Orientdb : 2.1.3
Pyorient : 1.4.7
I need to import a graph with one hundred thousand vertexs and half a million edges into Orientdb by pyorient.
Firstly, I just use db.command("create vertex V set a=1") to insert all the vertexes and edges one by one.
But it takes me about two hours.
So I want to find a way to optimize this process.
Then I find that Orientdb supports Massive Insert, but unfortunately the author of pyorient in an issue massive insertion: no transacations? mentioned that
in the bynary protocol ( and in pyorient of course ) there is not the massive insert intent.
Pyorient supports sql batch. Maybe this is an opportunity!
I just put all the insert commands together and run it by db.batch().

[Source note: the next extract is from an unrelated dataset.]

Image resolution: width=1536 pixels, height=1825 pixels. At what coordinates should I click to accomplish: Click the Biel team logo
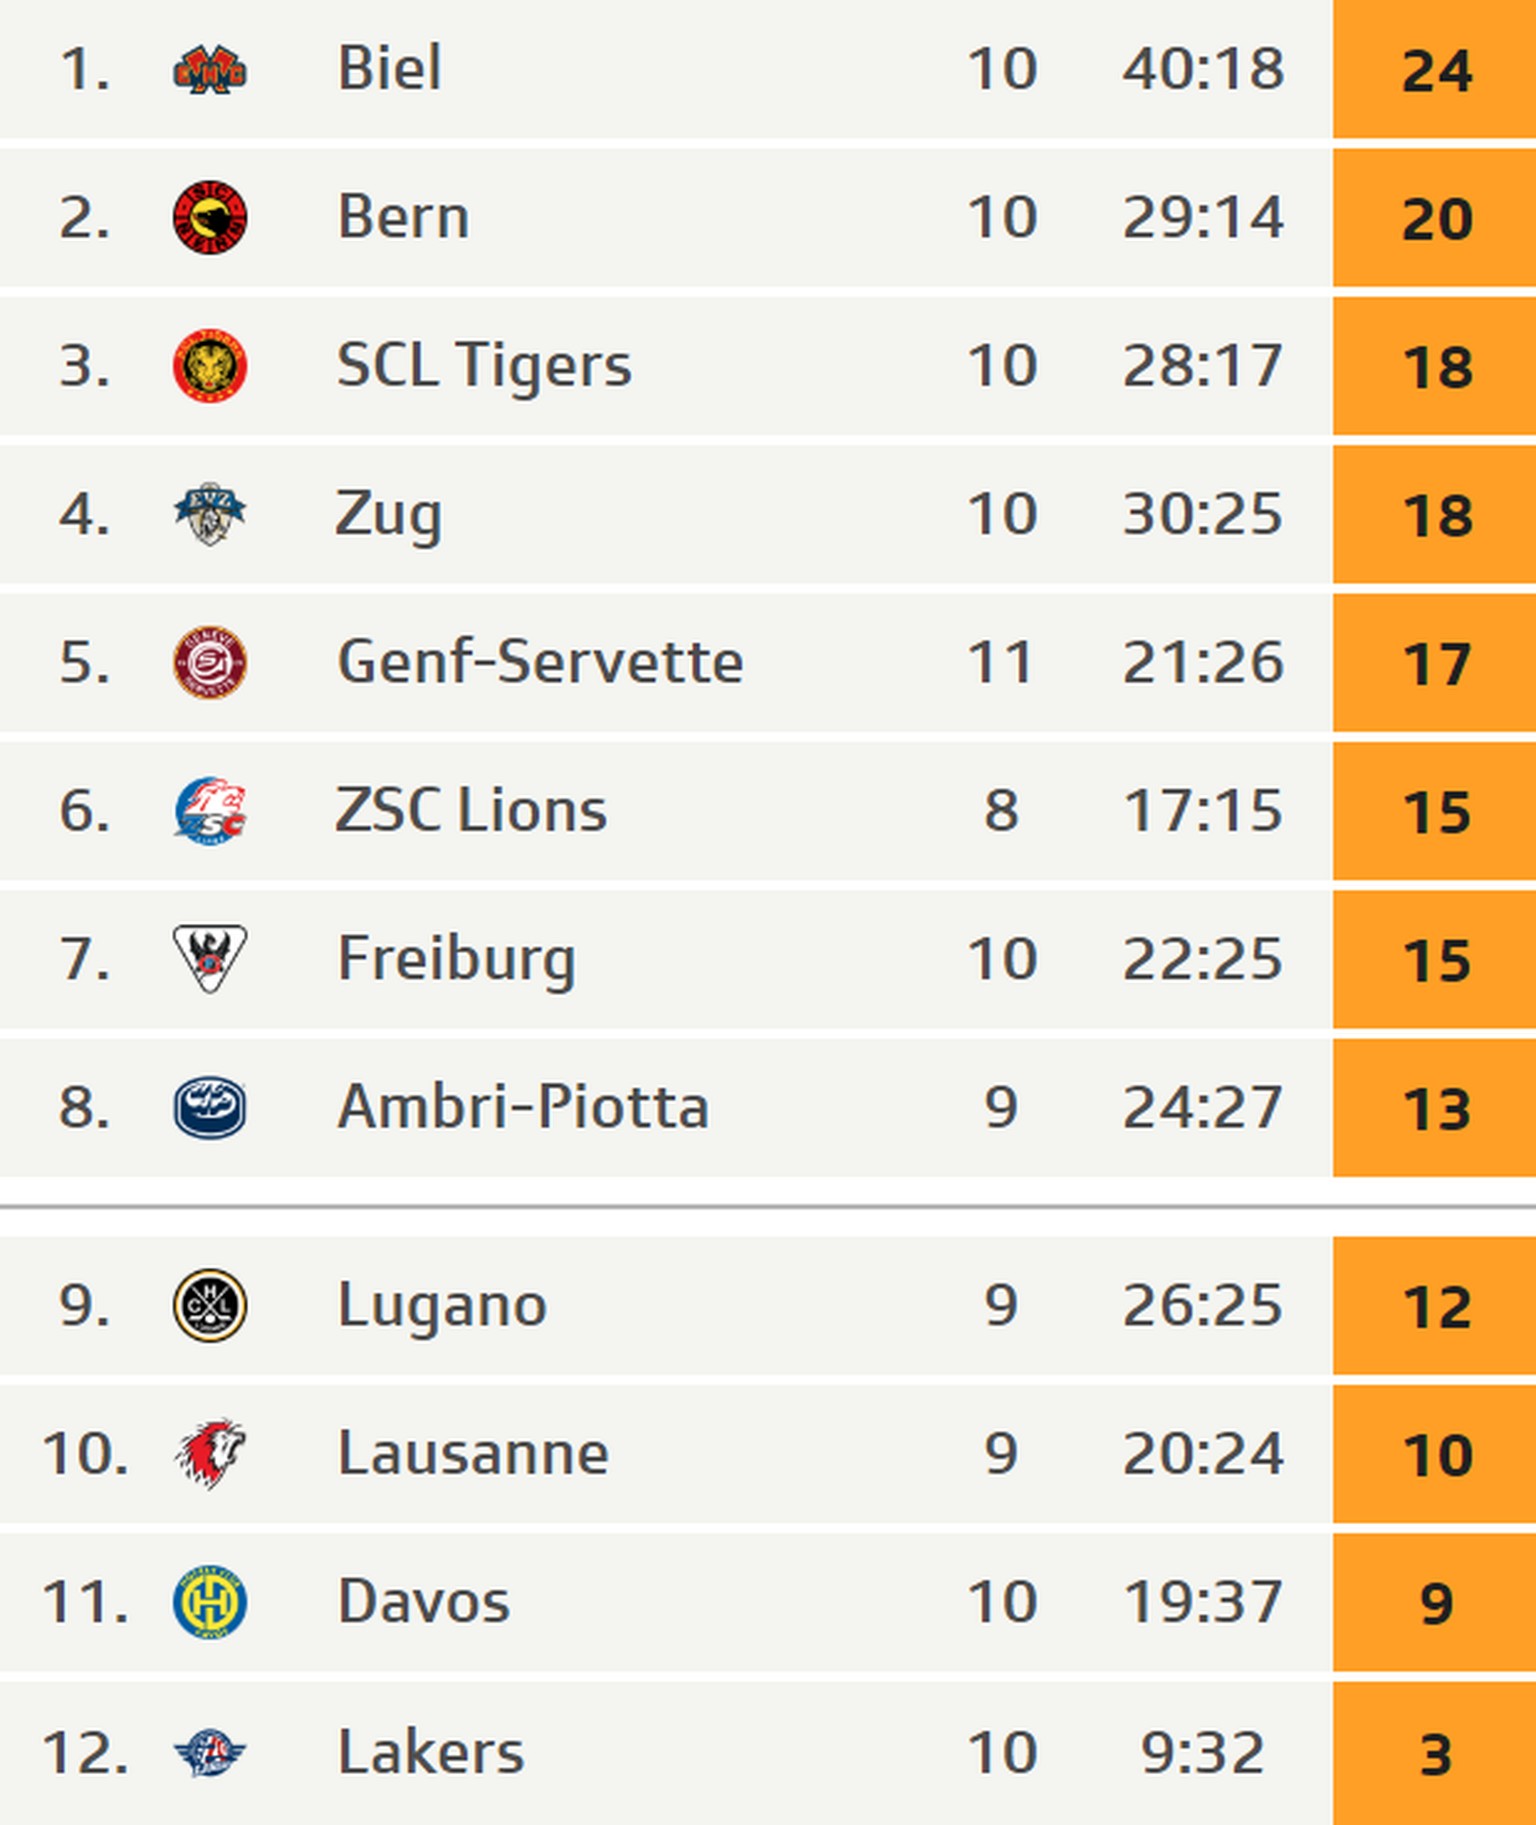click(x=210, y=70)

I take a graph with 5000 vertexes and 20000 edges for example
sql batch
vertexs : 25.1708816278 s
edges : 254.248636227 s
original
constrct vertexs : 19.5094766904 s
construct edges : 147.627924276 s
..it seems that sql batch costs much more time.

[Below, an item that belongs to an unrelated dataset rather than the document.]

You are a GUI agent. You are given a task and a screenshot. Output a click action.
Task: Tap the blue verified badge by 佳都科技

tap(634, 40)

So I want to know whether there is a way to do it.
Thanks.
When you make the one by one entry, you've already tried to see if you get better performance using Transactional Graph and commit every X items ?? Usually this is the correct way to insert a lot of data. Unfortunately using pyorient, as you also indicated you, the Massive Insert you can not use it and also Multi-process approaches are unable to exploit (the socket connection is only one and all your concurrent objects will be serialized ( as for a pipeline ) because a connection pool is not implemented in the driver. So you can loose the performance advantages of the multiprocessing).